Under the Nasdaq Standards, a director is independent if: the director is not employed, nor is the director a family member of anyone employed as an executive officer by the Company or any parent or subsidiary; the director is not, and does not have a family member who is, a partner of the Company’s outside auditor or a former partner or employee of the outside auditor who worked on the Company’s audit during the past three years; the director has not, and does not have a family member who has, accepted more than $120,000 during the current or past three fiscal years from the Company or any of its affiliates (other than compensation paid to a family member who is an employee of the Company (other than an Executive Officer of the Company)); the director is not, nor is any family member of the director, a partner in, or a controlling stockholder or an executive officer of, any organization to which the Company made, or from which the Company received, payments for property or services that exceed five percent of the recipient’s consolidated gross revenues or $200,000, whichever is more; and the director is not, and does not have any family member who is, an executive officer of another company where any of the Company’s executive officers serve on the other company’s compensation committee.
The Board of Directors currently consists of eight directors, seven of whom, Messrs. Fischer, Hale, Kaufman, Kelly, Lieber, Oxenhorn and Rubenstein are independent. Mr. Quinn is a non-independent management director who does not sit on any of our Board committees.
Board Leadership Structure
Our governance documents provide the Board with flexibility to select the appropriate leadership structure for the Company.
The positions of Chairman of the Board and Chief Executive Officer are split. Gary Quinn serves as Chief Executive Officer and Eli Oxenhorn serves as Chairman of the Board of Directors.

________________

# [YOUR OBJECTIVE]
Print the part of the director independence text from "The Board of Directors currently" to "our Board committees.", word for word. Answer using only the director independence text.

# [DATASET SECTION]

________________

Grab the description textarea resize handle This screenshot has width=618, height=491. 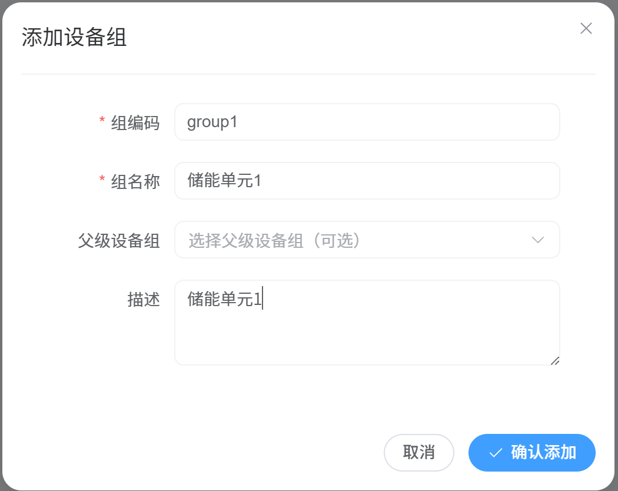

________________

# [RESPONSE]
The Board of Directors currently consists of eight directors, seven of whom, Messrs. Fischer, Hale, Kaufman, Kelly, Lieber, Oxenhorn and Rubenstein are independent. Mr. Quinn is a non-independent management director who does not sit on any of our Board committees.